*** Data to process Section Begins ***

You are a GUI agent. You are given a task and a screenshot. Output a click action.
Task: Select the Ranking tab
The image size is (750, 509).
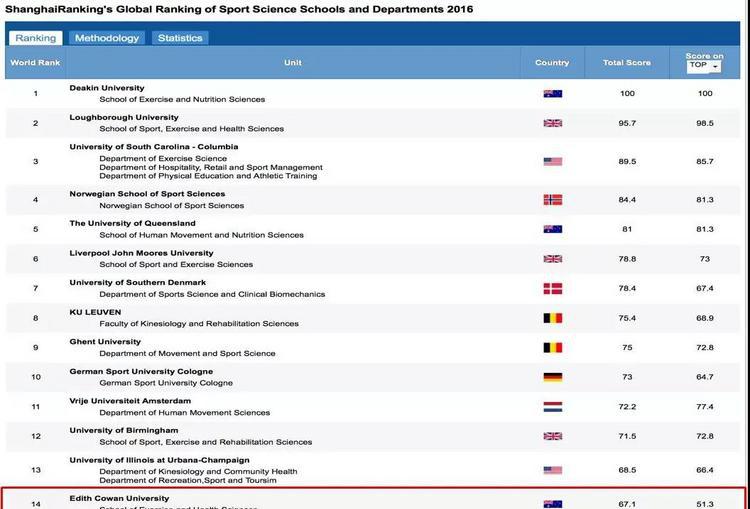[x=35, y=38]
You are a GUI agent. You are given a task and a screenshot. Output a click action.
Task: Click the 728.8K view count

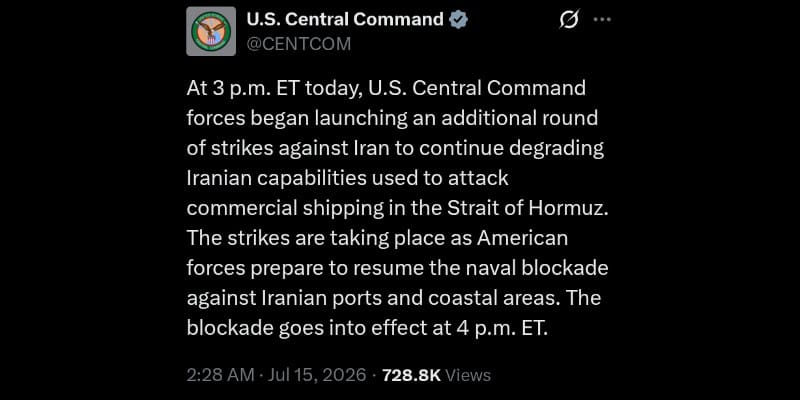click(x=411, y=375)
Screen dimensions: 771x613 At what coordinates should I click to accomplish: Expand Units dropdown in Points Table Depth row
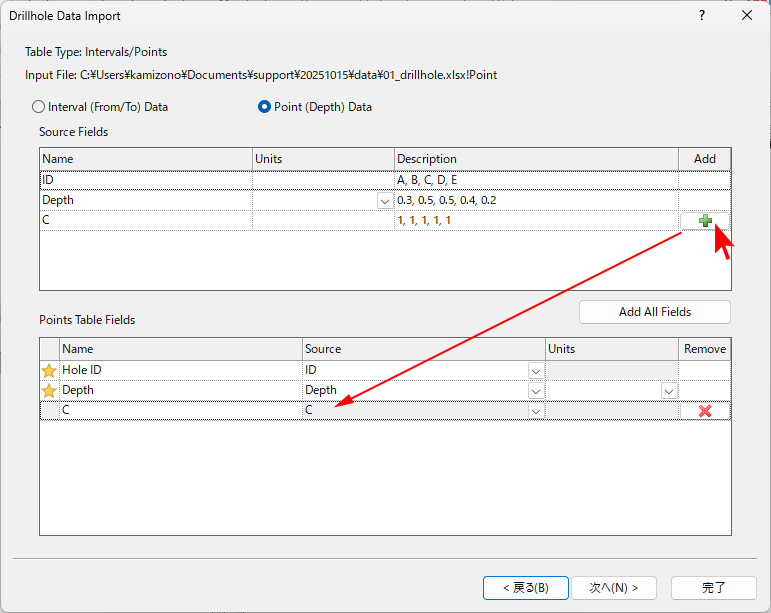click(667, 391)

*** Data to process Section Ends ***
*** Data to process Section Begins ***

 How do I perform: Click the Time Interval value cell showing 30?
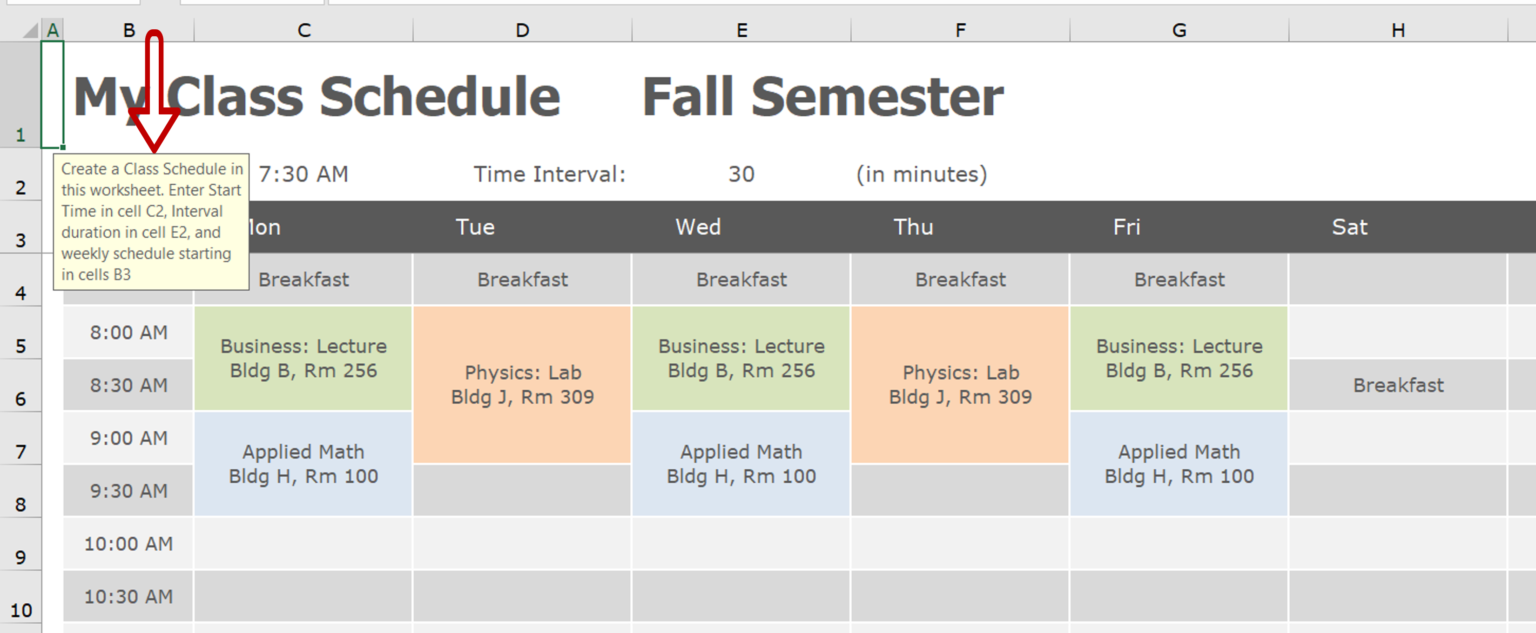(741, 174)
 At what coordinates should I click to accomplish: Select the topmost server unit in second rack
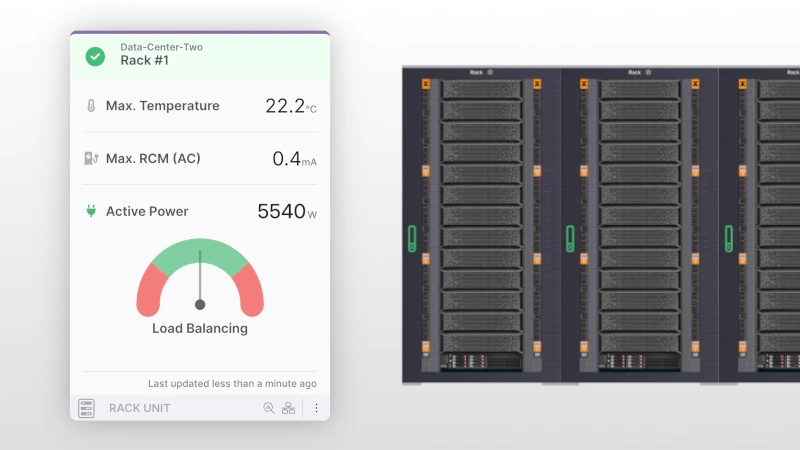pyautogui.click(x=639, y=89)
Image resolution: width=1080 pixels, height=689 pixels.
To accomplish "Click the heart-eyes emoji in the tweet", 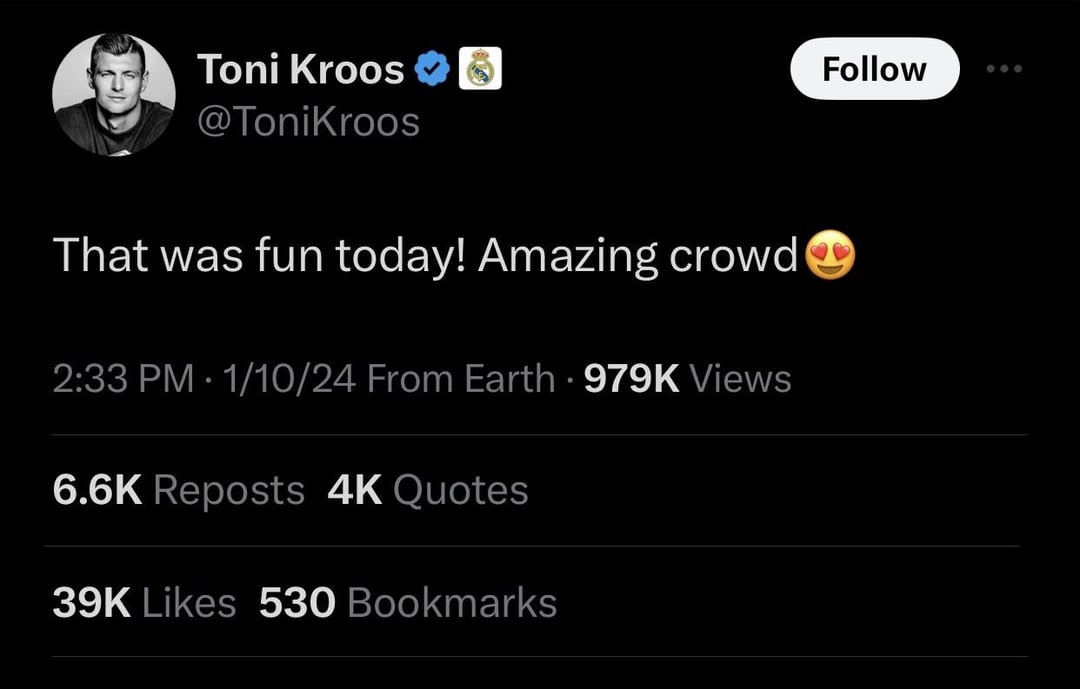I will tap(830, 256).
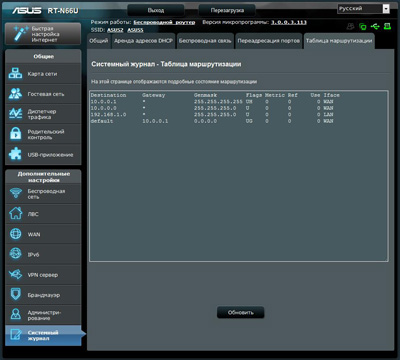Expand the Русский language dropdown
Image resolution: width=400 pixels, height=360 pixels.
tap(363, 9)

*** Data to process Section Ends ***

_What you should do:_ Print exactly the lines above that run from the one with "How do I perform: Click" to the one with "Image resolution: width=1080", both included. No pictures.

_Solution to this task:_
 How do I perform: Click the Time Interval value cell showing 30?
(741, 174)
 At what coordinates should I click to accomplish: Select the topmost server unit in second rack
pyautogui.click(x=639, y=89)
Image resolution: width=1080 pixels, height=689 pixels.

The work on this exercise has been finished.